He noted that Texas “has no personal income tax, and there’s no interest in getting one.”

Perez’s bill would strip Vernon of its city charter because of what he has called an “unprecedented pattern of corruption” in the city of fewer than 100 residents, which has been controlled for the last century by a small group of family members and their allies.

Business executives in Vernon, who have been waging a battle against the powerful Democratic speaker from Los Angeles, say they just might be interested in what Texas has to offer.

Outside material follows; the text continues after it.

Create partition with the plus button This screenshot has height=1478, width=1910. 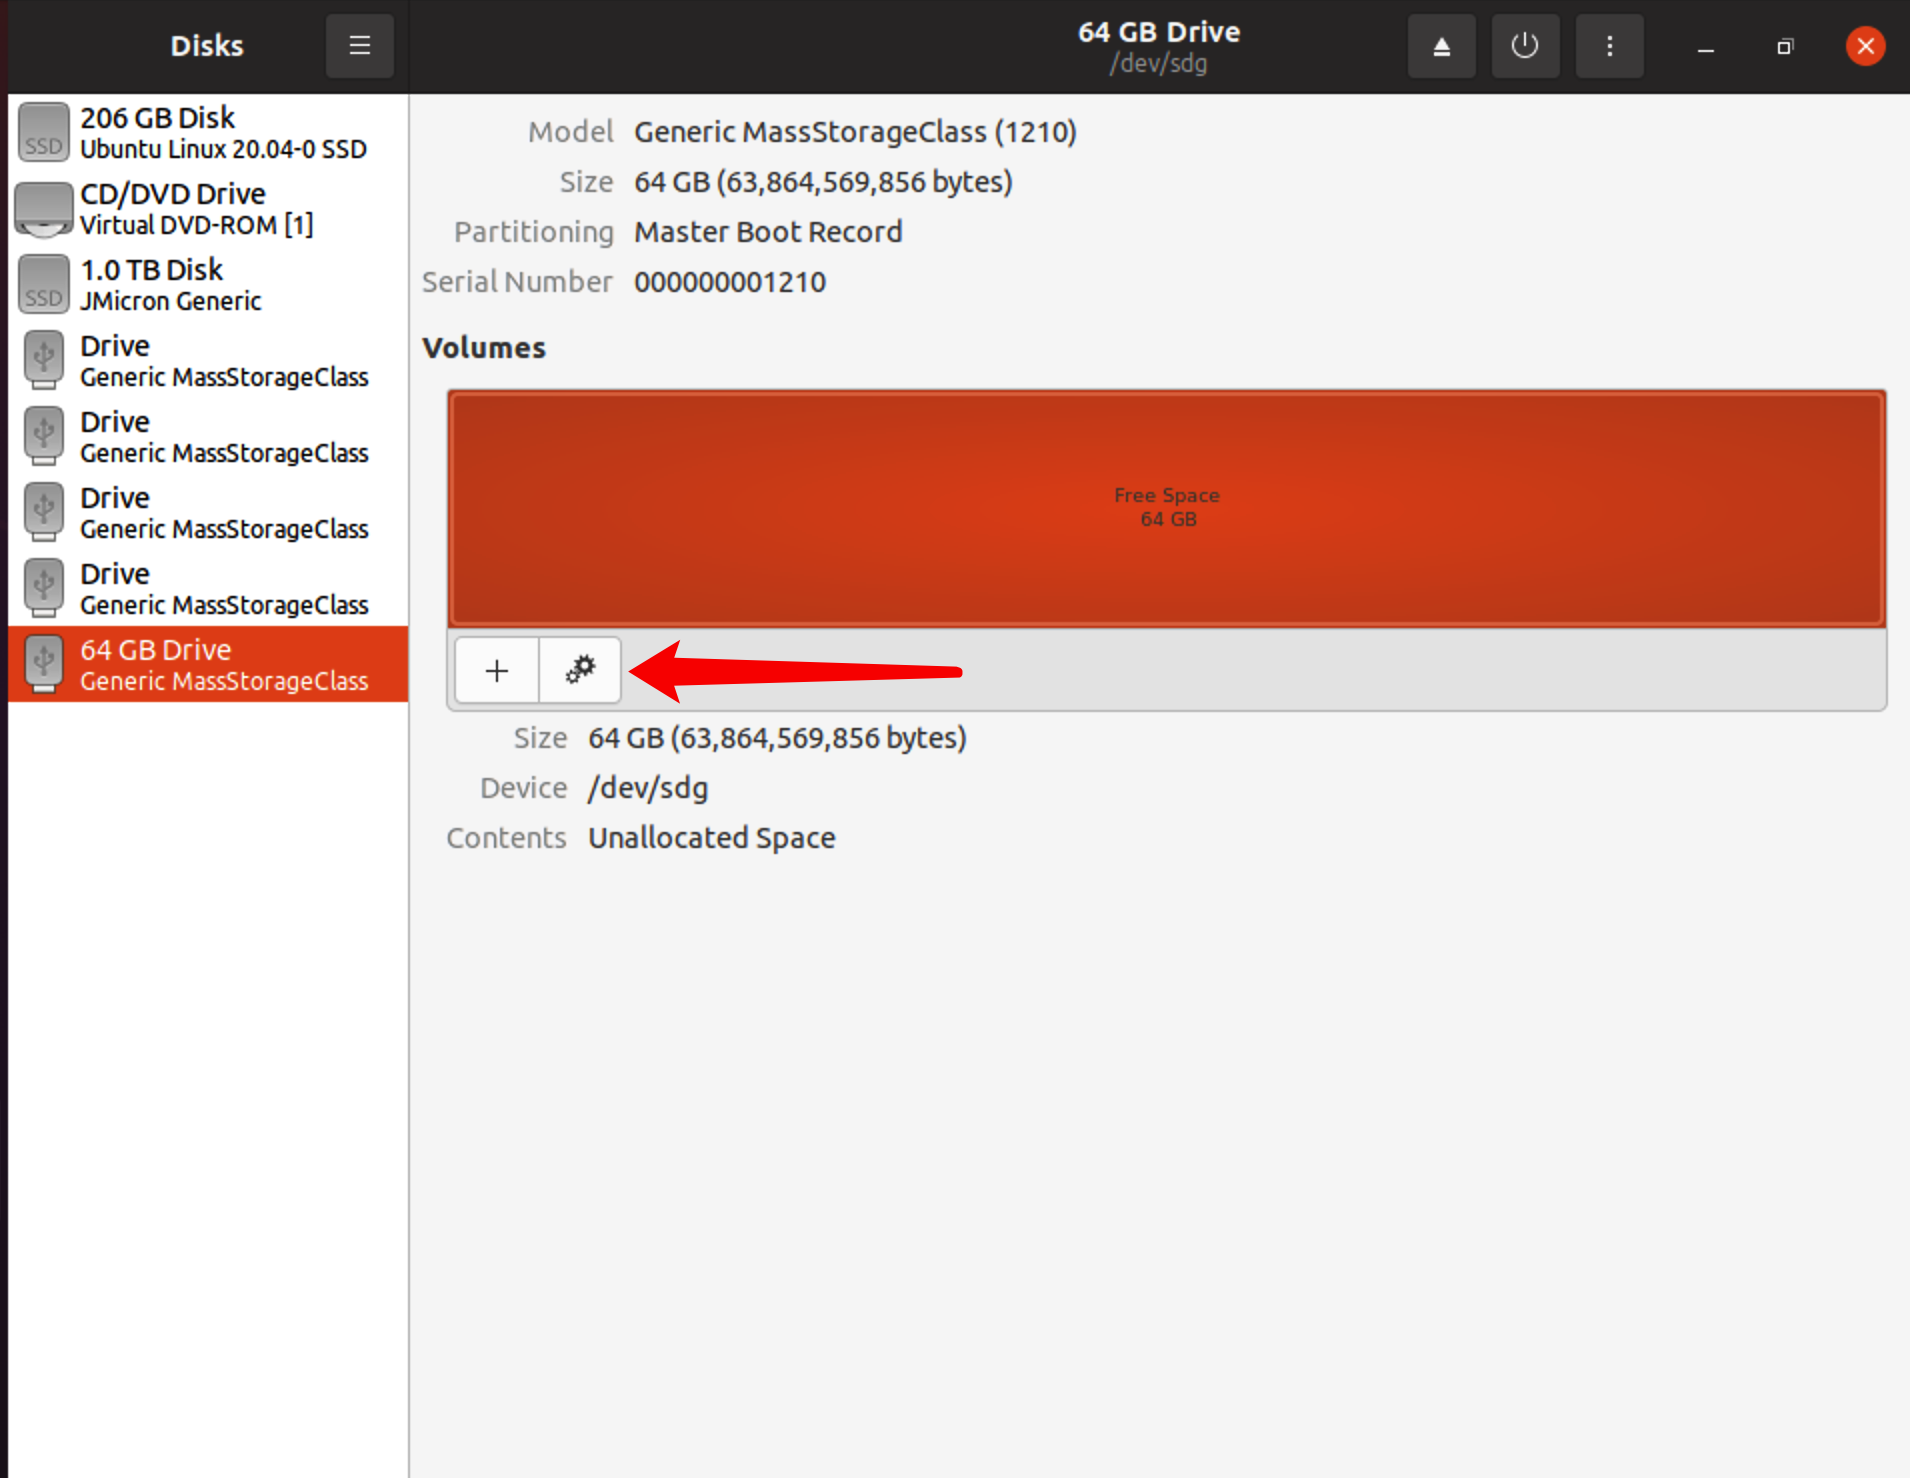pyautogui.click(x=497, y=670)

“Texas is reaching out to the companies that are here that might be interested in moving,” said Jose Gavina, vice president of F. Gavina & Sons Inc., a large family-owned coffee roaster with customers nationwide. “I would love to be able to stay here, but we need to move where it’s best for the company.”

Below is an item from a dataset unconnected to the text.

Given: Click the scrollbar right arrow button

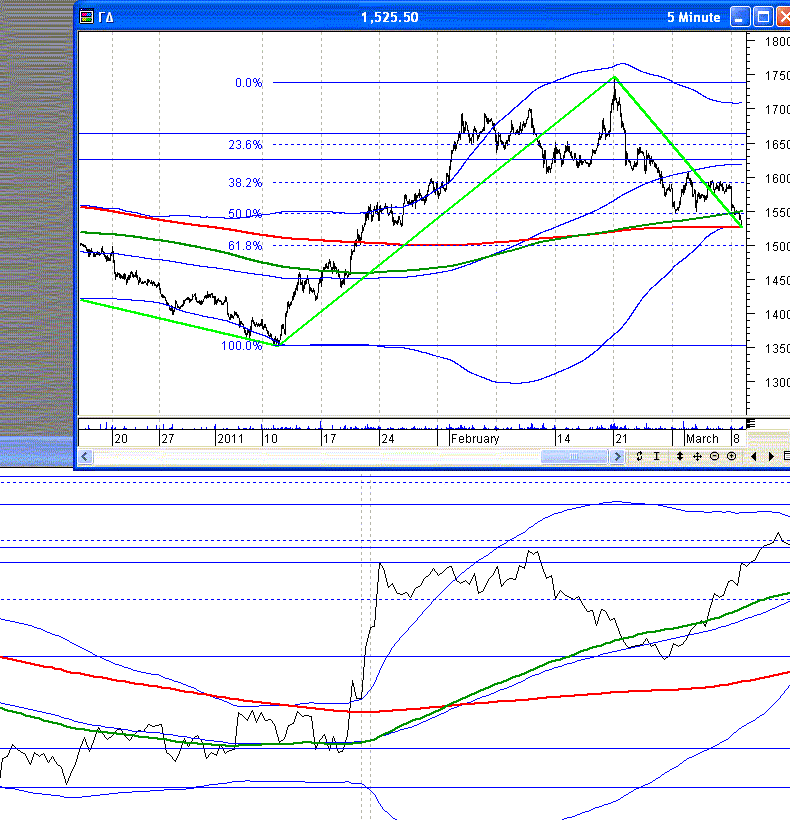Looking at the screenshot, I should click(x=617, y=456).
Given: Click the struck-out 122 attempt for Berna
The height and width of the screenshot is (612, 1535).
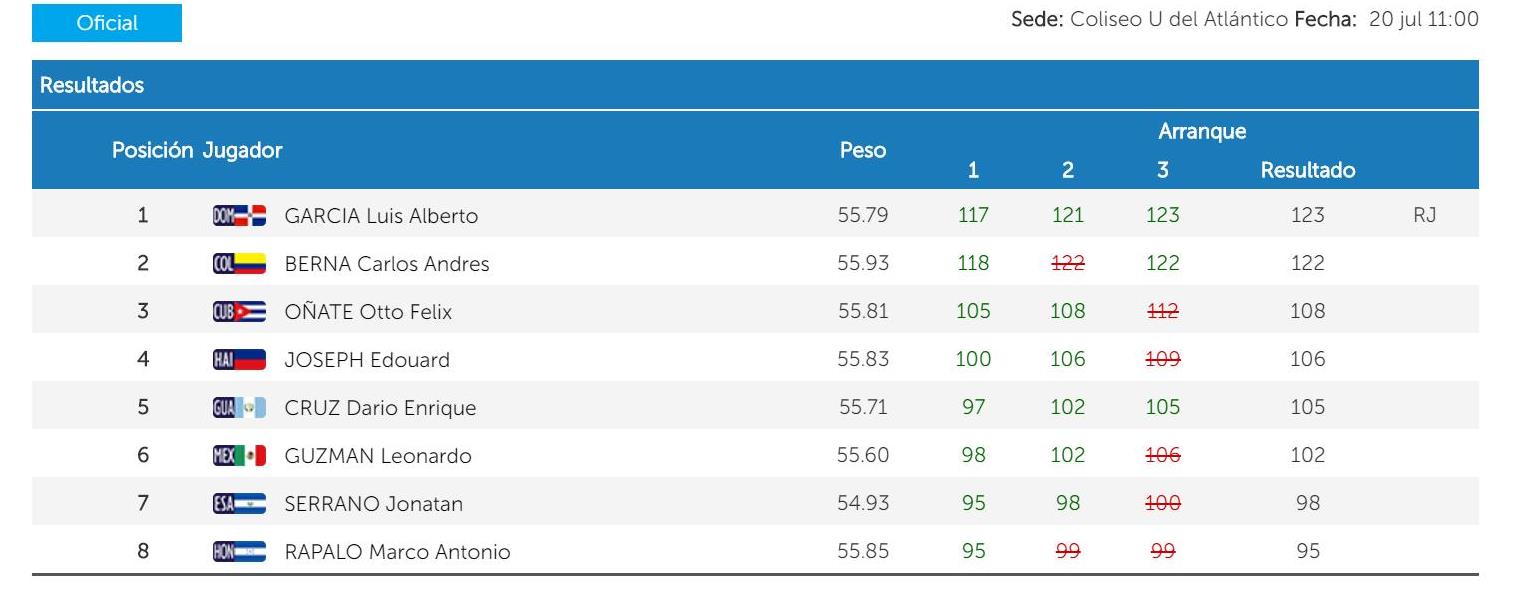Looking at the screenshot, I should click(1067, 263).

Gavina, whose family fled the Cuban revolution in the 1960s, said he and other business executives are hoping to persuade members of the state Senate or the governor to kill the Perez bill, which has already cleared the state Assembly on a bipartisan vote.

Perez said he was committed to both fighting corruption in Vernon and preserving Vernon’s pro-business climate. “Speaker Perez is fighting to protect jobs and businesses threatened by Enron-style corruption in that city,” spokesman John Vigna said.

Perez staffers are putting together proposed amendments to the bill, AB 46, that would maintain Vernon’s current industrial zoning, keep electric rates low and maintain high-quality fire and police services needed to make insurance premiums affordable, Vigna said.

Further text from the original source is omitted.